C H A P T E R  5

Recovering From Failover and Switchover Problems

For information about how to recover from problems associated with failover and switchover, see the following sections:


Two Master Nodes Are Elected at Run Time

During run time, one master-eligible node should be the master node, and the other master-eligible node should be the vice-master node. When both master-eligible nodes act as master nodes, you have an error scenario called split brain. For information about split brain and the use of a direct link, see Two Master Nodes Are Elected at Startup.

If a split brain error occurs during run time on a cluster with a direct link, perform the procedure inTo Investigate Split Brain on Clusters With a Direct Link. If a split brain error occurs during run time on a cluster without a direct link, perform the procedure in To Investigate Split Brain During Run Time on Clusters Without a Direct Link.

procedure icon  To Investigate Split Brain During Run Time on Clusters Without a Direct Link

  1. Access the consoles of the master nodes.

  2. Confirm that you have two master nodes.

    On the console of each master-eligible node, run:


    # nhcmmstat -c all
    

    Each master node should see itself as master, and see the other master as being out of the cluster.

  3. Test the communication between the master nodes.

    On the console of each master-eligible node, run:


    # nhadm check starting
    

    When this command is run on a node, it pings all of the other nodes in the cluster. If one master node cannot ping the other master node, the nodes are not communicating.

    • If the nodes are able to communicate with each other, go to Step 6.

    • If the nodes are not able to communicate with each other, examine the network interface values of the nodes.

      For information, see “Examining the Cluster Networking Configuration” in the Netra High Availability Suite 3.0 1/08 Foundation Services Cluster Administration Guide.

    When the problem is resolved, Reliable NFS should automatically detect the split-brain situation. Reliable NFS reboots the master-eligible nodes, so that there is a master node and a vice-master node.
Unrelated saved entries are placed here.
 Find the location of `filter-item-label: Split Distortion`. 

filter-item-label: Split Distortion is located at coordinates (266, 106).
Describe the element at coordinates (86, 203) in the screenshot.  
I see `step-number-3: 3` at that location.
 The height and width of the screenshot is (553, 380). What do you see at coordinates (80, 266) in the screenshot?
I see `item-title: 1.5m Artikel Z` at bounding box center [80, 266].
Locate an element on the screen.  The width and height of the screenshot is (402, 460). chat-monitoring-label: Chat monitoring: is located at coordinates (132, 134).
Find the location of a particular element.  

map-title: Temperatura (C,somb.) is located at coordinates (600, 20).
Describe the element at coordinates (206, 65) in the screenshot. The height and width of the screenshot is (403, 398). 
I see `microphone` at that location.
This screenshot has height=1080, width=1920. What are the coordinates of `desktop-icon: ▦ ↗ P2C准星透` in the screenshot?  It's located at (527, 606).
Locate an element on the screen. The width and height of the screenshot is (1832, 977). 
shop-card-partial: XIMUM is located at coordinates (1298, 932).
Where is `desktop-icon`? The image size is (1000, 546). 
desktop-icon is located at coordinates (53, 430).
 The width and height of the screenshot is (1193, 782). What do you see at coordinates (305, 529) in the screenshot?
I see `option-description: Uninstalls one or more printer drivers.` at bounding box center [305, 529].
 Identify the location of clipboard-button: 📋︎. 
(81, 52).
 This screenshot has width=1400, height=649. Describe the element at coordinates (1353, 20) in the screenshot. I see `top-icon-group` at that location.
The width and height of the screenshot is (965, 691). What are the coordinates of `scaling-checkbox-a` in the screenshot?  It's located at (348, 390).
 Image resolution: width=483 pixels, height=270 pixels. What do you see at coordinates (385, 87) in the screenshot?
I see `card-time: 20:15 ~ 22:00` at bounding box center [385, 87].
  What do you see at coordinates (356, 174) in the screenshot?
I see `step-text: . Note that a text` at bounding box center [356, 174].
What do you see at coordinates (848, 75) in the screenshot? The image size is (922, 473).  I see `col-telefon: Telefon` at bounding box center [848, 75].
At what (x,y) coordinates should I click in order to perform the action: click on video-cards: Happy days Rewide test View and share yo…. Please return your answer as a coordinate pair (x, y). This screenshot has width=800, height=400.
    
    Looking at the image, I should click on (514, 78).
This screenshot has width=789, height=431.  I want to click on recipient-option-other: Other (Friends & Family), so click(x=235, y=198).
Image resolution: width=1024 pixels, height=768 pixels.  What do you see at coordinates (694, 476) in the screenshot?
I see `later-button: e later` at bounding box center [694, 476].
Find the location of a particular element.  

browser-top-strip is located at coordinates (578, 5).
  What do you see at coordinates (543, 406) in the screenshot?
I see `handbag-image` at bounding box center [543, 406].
  4. Determine whether the spanning tree protocol is disabled, as described in Step 1 of To Investigate Why the Solaris Operating System Does Not Start on a Diskless Node.

  5. If you cannot resolve this problem, contact your customer support center.


A Diskless Node Does Not Reboot After Failover

If a failover occurs during the boot or reboot of a diskless node, the DHCP files can be corrupted. If this problem occurs, perform the following procedure.

procedure icon  To Reboot a Diskless Node After Failover

  1. Confirm that the cluster has recovered from the failover.

    For information, see “Reacting to a Failover” in the Netra High Availability Suite 3.0 1/08 Foundation Services Cluster Administration Guide.

  2. Reconfigure the boot policy for the diskless node.

    For information, see “Configuring DHCP for a Diskless Node” in the Netra High Availability Suite 3.0 1/08 Foundation Services Manual Installation Guide for the Solaris OS.

  3. Reload the DHCP table on the master node and the vice-master node:


    # pkill -HUP in.dhcpd
    


Replication Does Not Resume After Failover or Switchover

If replication does not resume after failover or switchover, examine the replication between the master-eligible nodes, as described in The Vice-Master Node Remains Unsynchronized After Startup.